Lightweight process sandbox for Linux. Confines untrusted code using Landlock (filesystem + network + IPC), seccomp-bpf (syscall filtering), and seccomp user notification (resource limits, IP enforcement, /proc virtualization). No root, no cgroups, no containers.
sandlock run -w /tmp -r /usr -r /lib -m 512M -- python3 untrusted.py
Containers and VMs are powerful but heavy. Sandlock targets the gap: strict confinement without image builds or root privileges. Built-in COW filesystem protects your working directory automatically.
| Feature | Sandlock | Container | MicroVM (Firecracker) |
|---|---|---|---|
| Root required | No | Yes* | Yes (KVM) |
| Image build | No | Yes | Yes |
| Startup time | ~5 ms | ~200 ms | ~100 ms |
| Kernel | Shared | Shared | Separate guest |
| Filesystem isolation | Landlock + seccomp COW | Overlay | Block-level |
| Network isolation | Landlock + seccomp notif | Network namespace | TAP device |
| Syscall filtering | seccomp-bpf | seccomp | N/A |
| Resource limits | seccomp notif + SIGSTOP | cgroup v2 | VM config |
* Rootless containers exist but require user namespace support and /etc/subuid configuration.
Sandlock is implemented in Rust for performance and safety:
- sandlock-core — Rust library: Landlock, seccomp, supervisor, COW, pipeline
- sandlock-cli — Rust CLI binary (
sandlock run ...) - sandlock-ffi — C ABI shared library (
libsandlock_ffi.so) - Python SDK — ctypes bindings to the FFI library
┌─────────────┐
│ Python SDK │ ctypes FFI
│ (sandlock) │──────────────┐
└─────────────┘ │
▼
┌──────────────┐ ┌──────────────────────────────┐
│ sandlock CLI │───>│ libsandlock_ffi.so │
└──────────────┘ └──────────────┬───────────────┘
│
┌──────────────▼───────────────┐
│ sandlock-core │
│ Landlock · seccomp · COW · │
│ pipeline · policy_fn · vDSO │
└──────────────────────────────┘
- Linux 5.13+ (Landlock ABI v1), Rust 1.70+ (to build)
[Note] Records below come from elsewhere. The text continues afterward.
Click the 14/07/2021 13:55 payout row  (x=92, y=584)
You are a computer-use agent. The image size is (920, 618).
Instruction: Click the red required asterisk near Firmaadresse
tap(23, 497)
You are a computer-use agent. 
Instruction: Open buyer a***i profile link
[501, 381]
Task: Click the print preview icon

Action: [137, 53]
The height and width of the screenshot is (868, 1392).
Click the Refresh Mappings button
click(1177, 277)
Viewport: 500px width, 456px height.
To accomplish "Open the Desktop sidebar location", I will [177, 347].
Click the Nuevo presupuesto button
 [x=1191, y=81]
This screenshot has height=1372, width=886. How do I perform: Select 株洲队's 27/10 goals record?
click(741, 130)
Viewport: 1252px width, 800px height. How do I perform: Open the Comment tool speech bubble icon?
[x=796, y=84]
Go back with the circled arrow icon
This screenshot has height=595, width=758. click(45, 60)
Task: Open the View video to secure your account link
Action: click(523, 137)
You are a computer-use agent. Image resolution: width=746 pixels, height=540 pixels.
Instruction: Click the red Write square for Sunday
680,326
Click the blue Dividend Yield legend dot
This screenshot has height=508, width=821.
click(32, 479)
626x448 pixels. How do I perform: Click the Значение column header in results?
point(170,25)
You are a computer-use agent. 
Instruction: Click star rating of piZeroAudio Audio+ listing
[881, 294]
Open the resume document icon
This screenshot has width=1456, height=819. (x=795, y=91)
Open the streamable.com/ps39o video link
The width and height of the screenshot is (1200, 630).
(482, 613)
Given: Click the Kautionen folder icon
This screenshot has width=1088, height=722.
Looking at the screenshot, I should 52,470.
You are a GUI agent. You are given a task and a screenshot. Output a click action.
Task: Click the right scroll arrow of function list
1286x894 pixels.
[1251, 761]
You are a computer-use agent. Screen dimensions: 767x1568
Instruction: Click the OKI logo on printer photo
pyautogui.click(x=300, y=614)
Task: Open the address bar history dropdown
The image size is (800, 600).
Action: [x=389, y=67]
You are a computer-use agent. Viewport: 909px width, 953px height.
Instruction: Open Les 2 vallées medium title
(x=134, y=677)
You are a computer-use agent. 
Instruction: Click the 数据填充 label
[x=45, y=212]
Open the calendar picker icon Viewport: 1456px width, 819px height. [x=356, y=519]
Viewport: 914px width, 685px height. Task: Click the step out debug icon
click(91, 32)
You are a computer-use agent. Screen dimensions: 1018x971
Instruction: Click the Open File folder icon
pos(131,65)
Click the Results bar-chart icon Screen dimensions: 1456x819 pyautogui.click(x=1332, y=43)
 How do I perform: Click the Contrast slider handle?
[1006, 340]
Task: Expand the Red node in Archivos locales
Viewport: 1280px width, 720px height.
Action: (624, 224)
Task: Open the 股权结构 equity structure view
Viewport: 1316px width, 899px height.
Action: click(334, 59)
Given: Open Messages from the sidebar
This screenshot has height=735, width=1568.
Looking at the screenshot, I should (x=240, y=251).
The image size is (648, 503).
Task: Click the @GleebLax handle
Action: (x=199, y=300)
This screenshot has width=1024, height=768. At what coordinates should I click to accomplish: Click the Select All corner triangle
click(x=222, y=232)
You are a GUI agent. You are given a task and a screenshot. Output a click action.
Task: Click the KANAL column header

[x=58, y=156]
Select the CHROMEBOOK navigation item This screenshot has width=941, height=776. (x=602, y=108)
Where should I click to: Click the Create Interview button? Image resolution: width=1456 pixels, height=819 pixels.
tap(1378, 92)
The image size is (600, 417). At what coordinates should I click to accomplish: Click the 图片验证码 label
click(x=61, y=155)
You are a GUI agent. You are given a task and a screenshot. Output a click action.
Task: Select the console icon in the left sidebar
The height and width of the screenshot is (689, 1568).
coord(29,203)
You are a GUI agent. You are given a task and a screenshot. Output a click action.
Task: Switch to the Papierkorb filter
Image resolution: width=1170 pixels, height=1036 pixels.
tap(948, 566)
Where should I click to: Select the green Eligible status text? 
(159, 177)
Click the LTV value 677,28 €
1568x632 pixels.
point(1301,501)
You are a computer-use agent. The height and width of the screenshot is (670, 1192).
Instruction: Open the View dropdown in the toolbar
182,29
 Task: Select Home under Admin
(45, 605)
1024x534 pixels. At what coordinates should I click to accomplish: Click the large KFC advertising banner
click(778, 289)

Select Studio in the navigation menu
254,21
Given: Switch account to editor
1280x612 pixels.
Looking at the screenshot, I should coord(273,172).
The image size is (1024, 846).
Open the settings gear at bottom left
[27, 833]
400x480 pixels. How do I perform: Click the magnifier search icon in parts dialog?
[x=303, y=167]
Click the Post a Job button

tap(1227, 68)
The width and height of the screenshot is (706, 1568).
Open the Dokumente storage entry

- Python 3.8+ (optional, for Python SDK)
- No root, no cgroups
| Feature | Minimum kernel |
|---|---|
| seccomp user notification | 5.6 |
| Landlock filesystem rules | 5.13 |
| Landlock TCP port rules | 6.7 (ABI v4) |
| Landlock IPC scoping | 6.12 (ABI v6) |
# Build the Rust binary and shared library
cargo build --release
# Install Python SDK (auto-builds Rust FFI library)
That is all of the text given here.